What you output must match, exactly, the lines from the start of the records to the line containing "You are a GUI", both ends kept and pictures excluded.

BEGIN EXERCISE INPUTS

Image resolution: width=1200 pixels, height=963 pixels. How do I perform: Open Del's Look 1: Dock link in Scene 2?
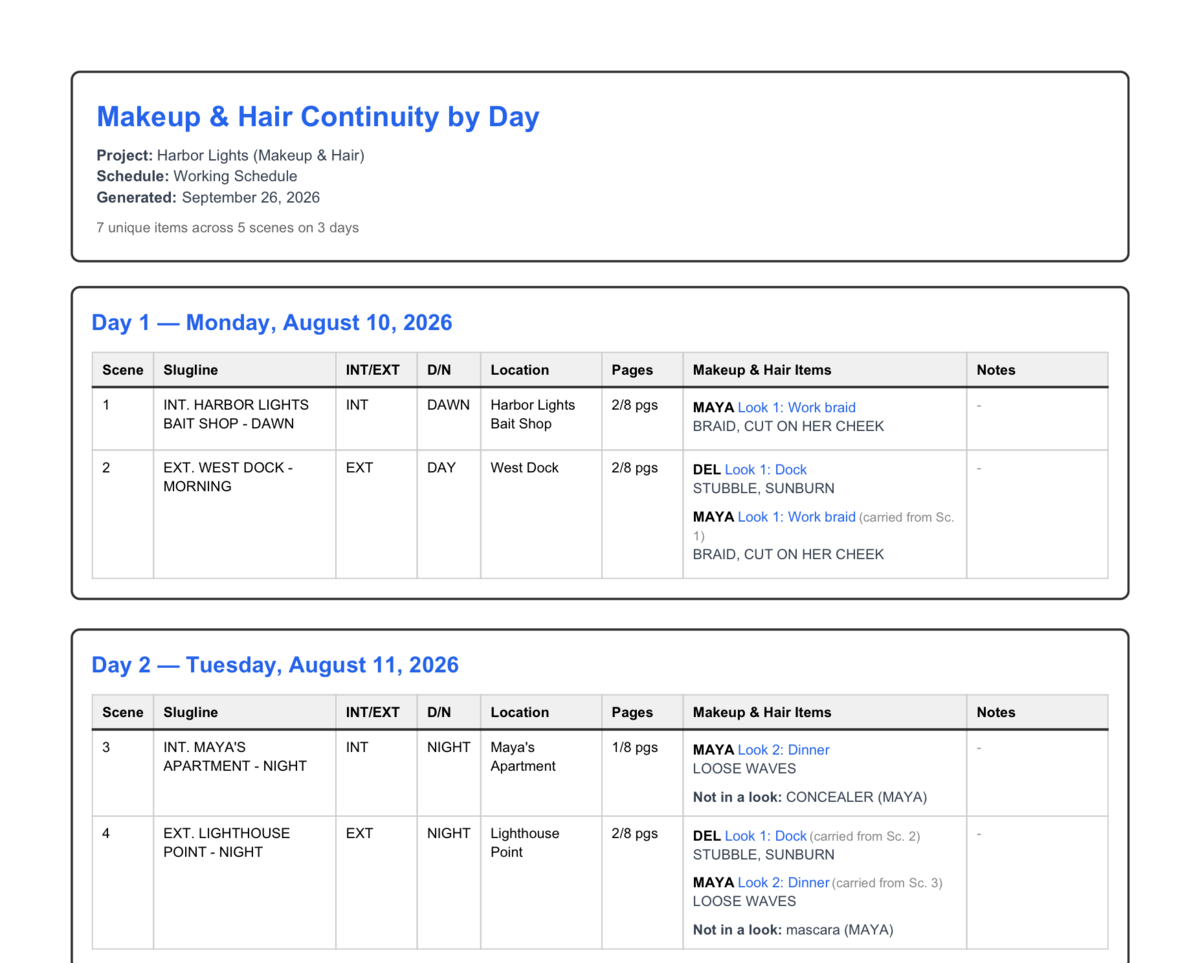765,469
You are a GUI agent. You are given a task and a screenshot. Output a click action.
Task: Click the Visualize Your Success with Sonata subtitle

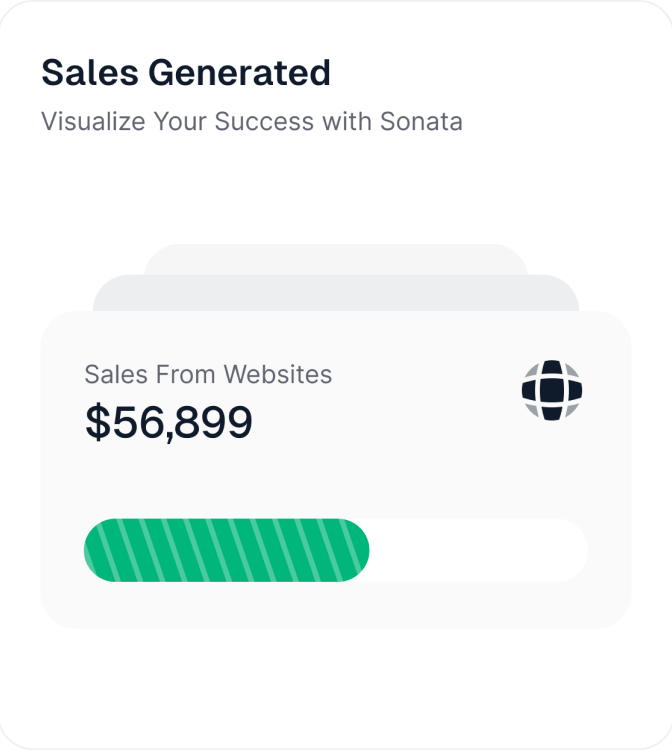coord(252,121)
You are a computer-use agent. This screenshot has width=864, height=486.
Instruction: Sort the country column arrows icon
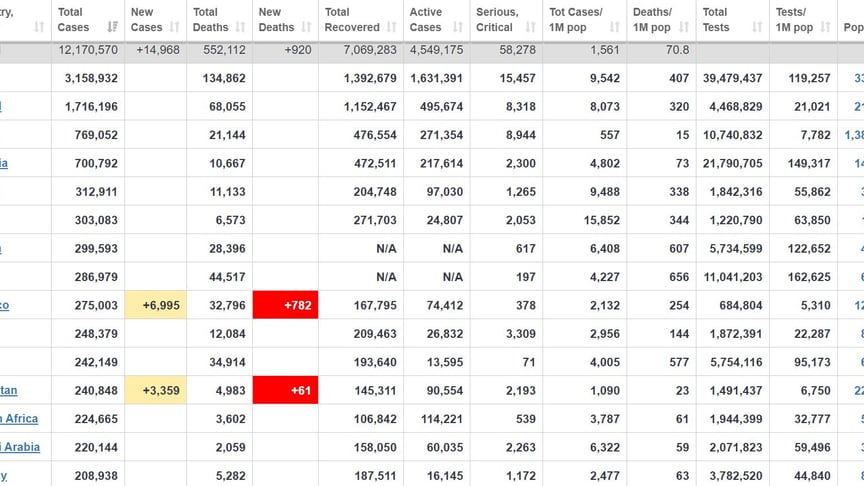(39, 26)
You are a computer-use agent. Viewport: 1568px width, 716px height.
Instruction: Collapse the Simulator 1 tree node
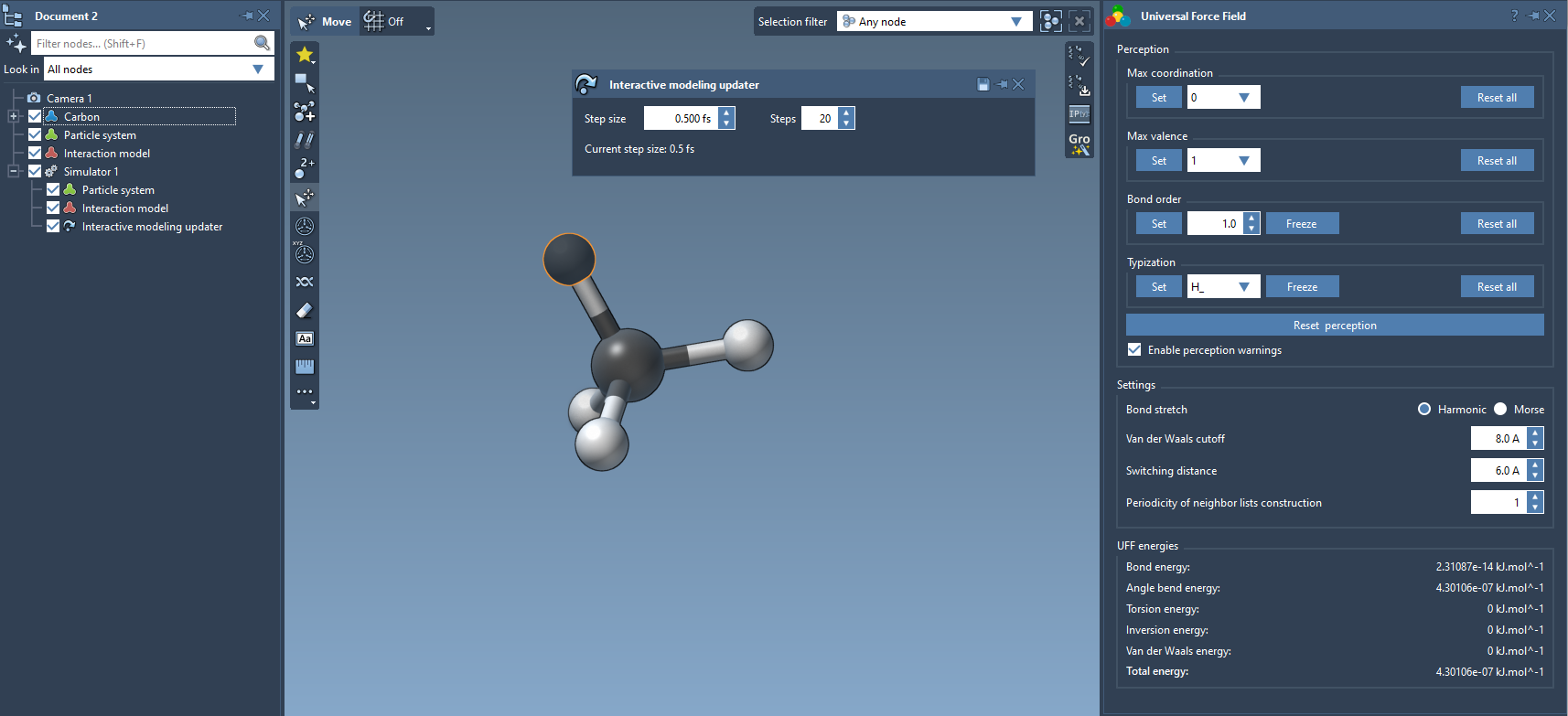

END EXERCISE INPUTS

• _RESPONSE TO THE EXERCISE_
Image resolution: width=1200 pixels, height=963 pixels. How do I perform: Open Del's Look 1: Dock link in Scene 2?
765,469
You are a GUI agent. You are given a task and a screenshot. Output a click action.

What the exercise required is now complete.